Teacher asks question

P A U S E (30 seconds)

Response from student

P A U S E (30 seconds)

Response from teacher

Hold it!

Don’t be the first to answer every question, especially those asked by yourself. Refrain from commenting after a response if there are others answering. Let them have their say first.

Encourage responses

Invite, verbally or non-verbally (e.g. eye contact), the others in the group to react to a question or a response made by one of them.

Acknowledge students’ answers

Reassure and encourage students by nodding, praising a good answer, building on an answer, by referring where relevant in the subsequent discussion to a point or points made in an answer.

Deal with incorrect or partially incorrect answers constructively

Criticism is discouraging but obviously an incorrect answer cannot be accepted. The ‘yes...but’ reaction may be used to some extent, especially with partially correct answers, but some restraint must be exercised in its use, or it may lead students to think that their answers are inadequate and invariably need to be rectified, qualified or definitively endorsed by the teacher.

Some possible reactions may be to:

  • wait for a few seconds; the student may wish to qualify or modify the answer, or another student might;
  • ask another student to comment on the response given and perhaps provide peer correction in the process;
  • acknowledge the acceptable part of the response—if the answer is partially incorrect—while prompting the student to rethink or modify the unacceptable part of the response;
  • ask student to explain how the answer was arrived at (if this response is not only given to unacceptable answers students will not perceive this as a negative response).

Guard against unwittingly putting down a student

In the unequal teacher-student relationship, students may be more than usually sensitive to criticism. What is perceived as a put-down may put him/her off trying again and risking further humiliation.

Restate complex or inaudible questions

Alternatively, ask another member of the group to do so. This not only clarifies but also turns an individual’s question into ‘group property’.

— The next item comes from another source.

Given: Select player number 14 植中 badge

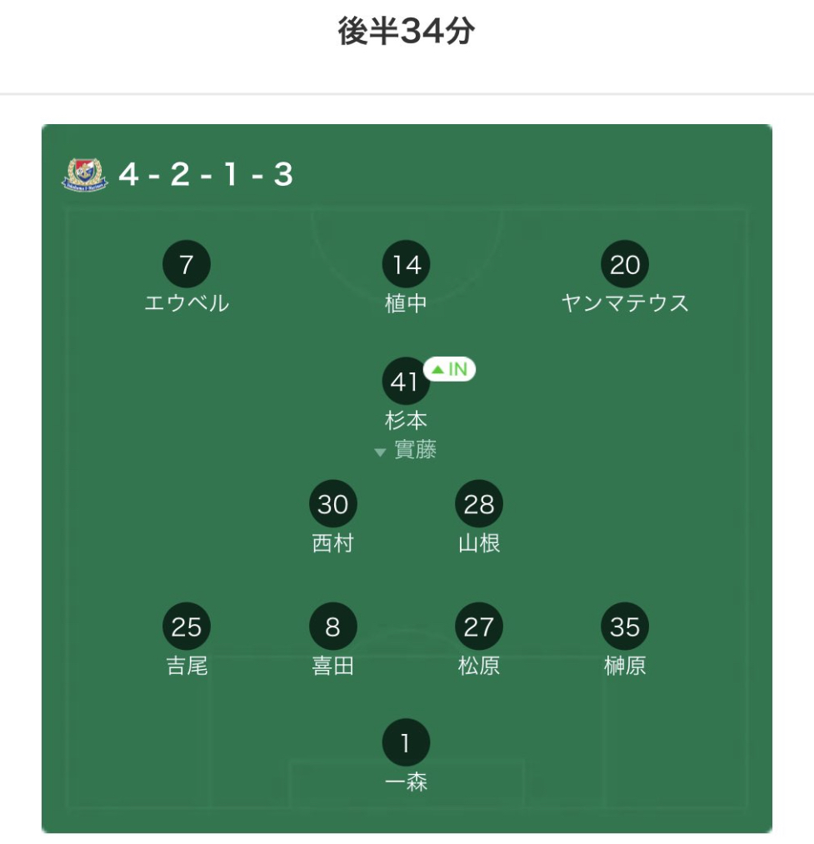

Put a question back to the person who asked it by a counter or prompting question, e.g. “What do you think?” or “What do you mean by...?” Or turn the question over to another student: “..., how would you answer that question?”

“I don’t know”

For many of us, however, this is perhaps one of the most difficult responses, especially when we really do not know. There are certain psychological and sociological factors—perhaps more so with the Asian inclination to ‘save face’ which contributes to our reluctance to confess to inadequate knowledge. Despite the difficulty, it is arguably better to admit that you do not know the answer. Students respect honesty and complaints are unlikely if you indicate your willingness to find the answer and get it back to them at the next meeting. You could also call on the help of another member of the group, or the group as a whole might try to work out the answer.

But even when we do know, feigning ignorance may sometimes be a good move as it may serve to encourage students to be more involved in and to take responsibility for their own learning.

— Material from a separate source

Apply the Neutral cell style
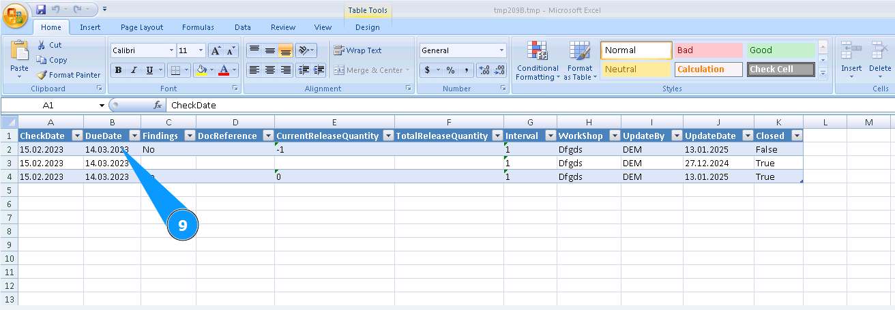This screenshot has height=310, width=895. point(636,69)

To act the fool is sometimes the greatest wisdom.


Don’t answer

This is offered NOT as an endorsement of deviousness, evasiveness and irresponsibility, but as a reminder that answering questions is not always a sacred obligation and that, in some instances, more may be achieved by not answering questions, thereby redirecting the questioner to attempt finding the answer for himself or herself.

Should you be doing all the work? | Reminders

  1. Studies done by Rowe (1973), Blosser (1973) and others indicate that when teachers learnt to build in ‘wait time’, the following outcomes were observed: the length and number of student responses increased; failure to answer and “I don’t know” responses decreased; the number of questions asked by students increased, responses from ‘slow’ and ‘shy’ students increased; speculative and inductive thinking increased; responses were more considered and supported with evidence.